PROBLEMS:
1) In the forum thread on comparing filenames, what does Dave Angel say to use as the key?
2) For each statement, say whether it agrees with the forum thread on comparing filenames, and quote the deciding words: (a) Dave Angel suggests collecting the filenames in a collections.defaultdict. (b) Kevin Anthony wants a solution that is O(n^2). (c) Arnaud Delobelle's example sorts the filenames before grouping them.
3) Please extract the part of the forum thread on comparing filenames starting with "On 09/29/2012 09:27" and going on through "the data item.".

** BEGIN TEXT PASSAGE **

Re: Compairing filenames in a list

[Dave Angel]

On 09/29/2012 09:27 PM, Kevin Anthony wrote:
> I have a list of filenames, and i need to find files with the same
> name, different extensions, and split that into tuples. does anyone have
> any suggestions on an easy way to do this that isn't O(n^2)?
>
>

Sure, collect them in a collections.defaultdict Use basename for the
key, and a list of names as the data item.

if that's not good enough, show us your code, and why it doesn't work,
and tell us what version of Python you're using.

--

DaveA

[Arnaud Delobelle]

On 30 September 2012 02:27, Kevin Anthony <kevin.s...@gmail.com> wrote:
> I have a list of filenames, and i need to find files with the same name,
> different extensions, and split that into tuples. does anyone have any
> suggestions on an easy way to do this that isn't O(n^2)?

>>> import os, itertools
>>> filenames = ["foo.png", "bar.csv", "foo.html", "bar.py"]
>>> dict((key, tuple(val)) for key, val in itertools.groupby(sorted(filenames), lambda f: os.path.splitext(f)[0]))
{'foo': ('foo.html', 'foo.png'), 'bar': ('bar.csv', 'bar.py')}

--
Arnaud

** END TEXT PASSAGE **
** BEGIN DATA EXCERPTS **

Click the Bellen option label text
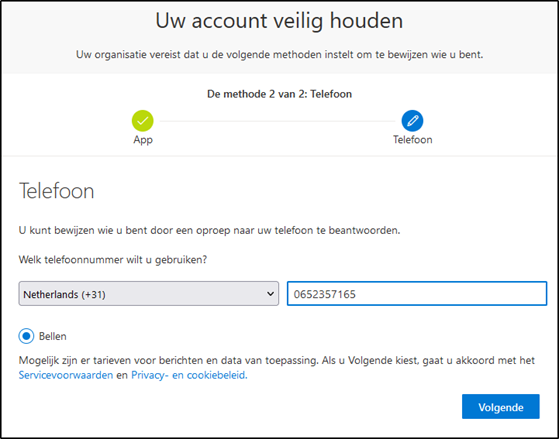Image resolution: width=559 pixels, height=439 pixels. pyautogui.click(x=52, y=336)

** END DATA EXCERPTS **
** BEGIN DATA EXCERPTS **

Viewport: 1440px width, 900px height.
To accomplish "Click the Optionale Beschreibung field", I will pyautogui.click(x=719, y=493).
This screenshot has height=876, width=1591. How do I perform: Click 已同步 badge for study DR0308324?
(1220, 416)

** END DATA EXCERPTS **
** BEGIN DATA EXCERPTS **

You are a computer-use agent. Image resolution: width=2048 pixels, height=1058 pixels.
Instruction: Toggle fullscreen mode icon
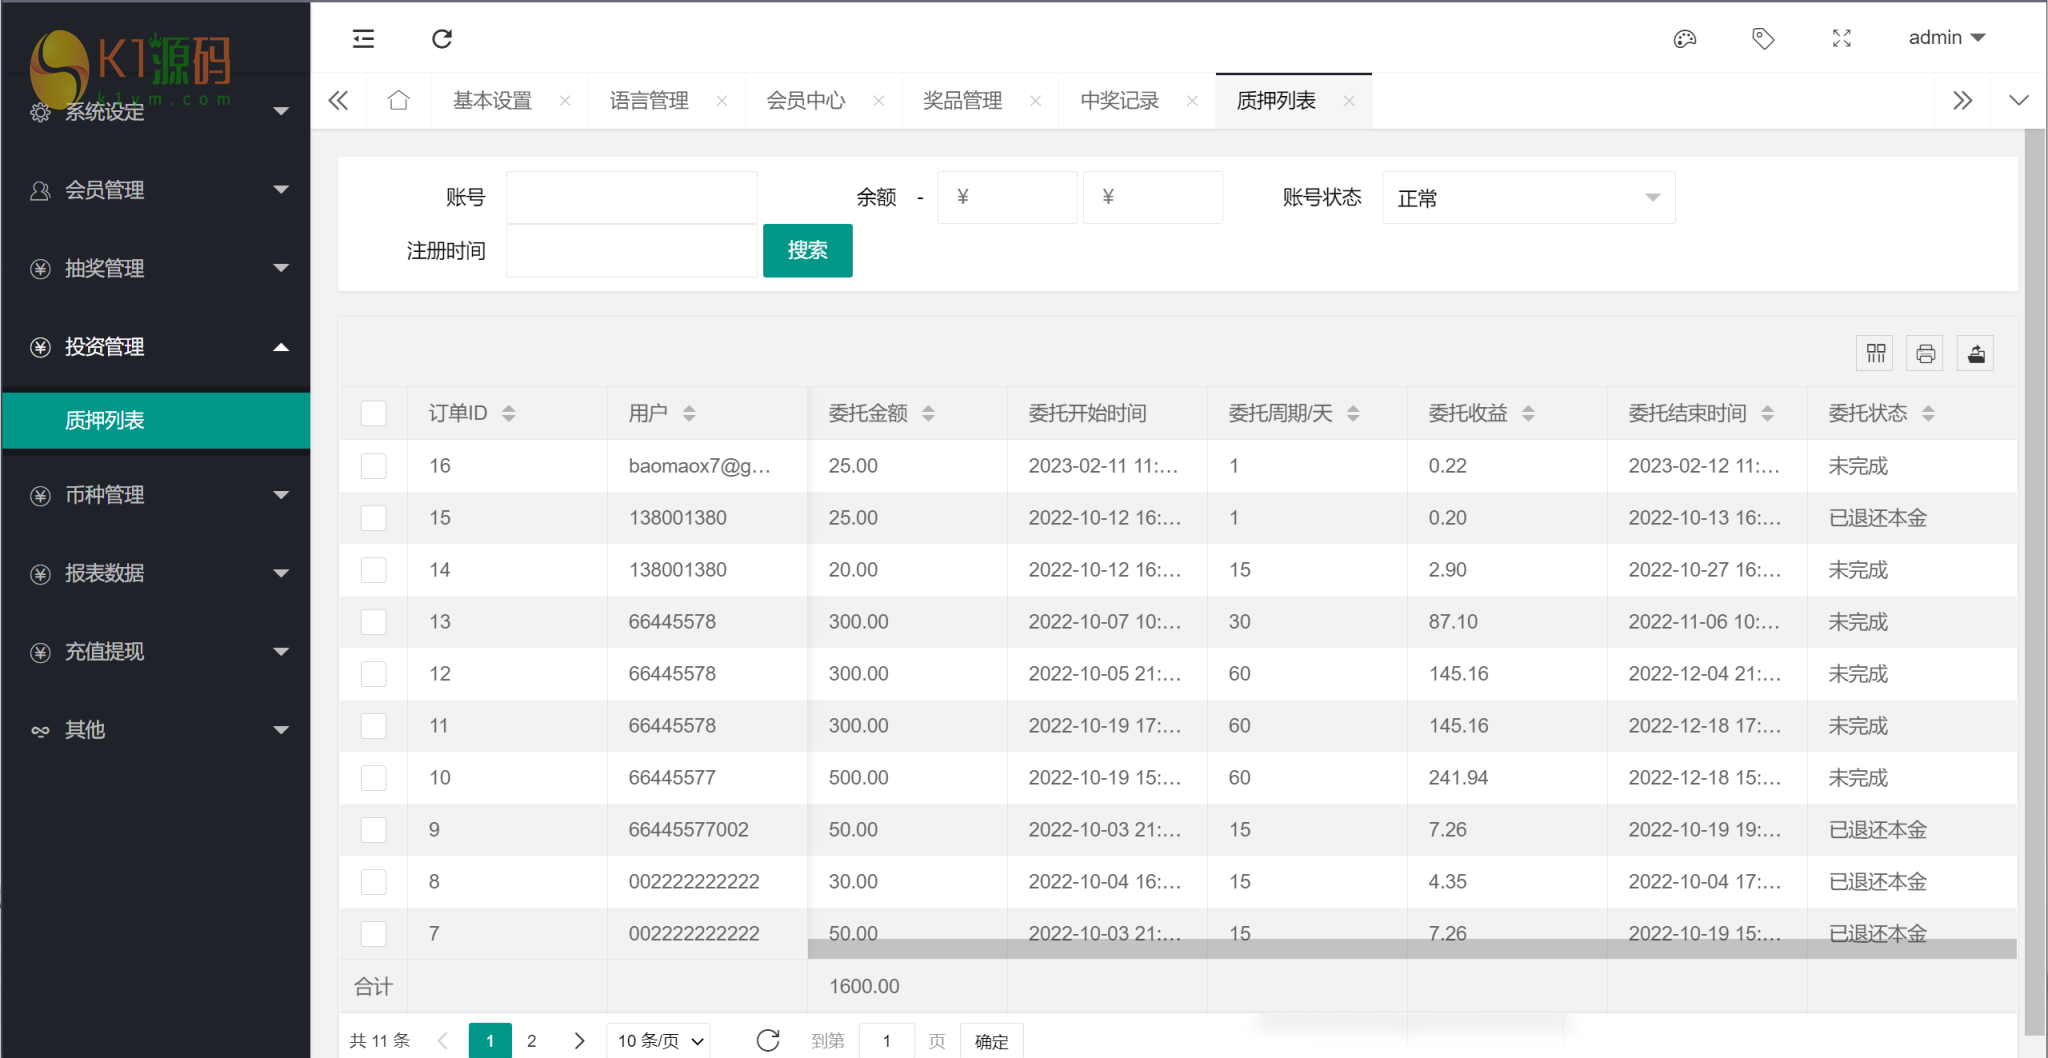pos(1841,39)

** END DATA EXCERPTS **

TASK RESULTS:
1) The basename.

2)
(a) Yes: "Sure, collect them in a collections.defaultdict"
(b) No: "an easy way to do this that isn't O(n^2)"
(c) Yes: "itertools.groupby(sorted(filenames)"

3)
On 09/29/2012 09:27 PM, Kevin Anthony wrote:
> I have a list of filenames, and i need to find files with the same
> name, different extensions, and split that into tuples. does anyone have
> any suggestions on an easy way to do this that isn't O(n^2)?
>
>

Sure, collect them in a collections.defaultdict Use basename for the
key, and a list of names as the data item.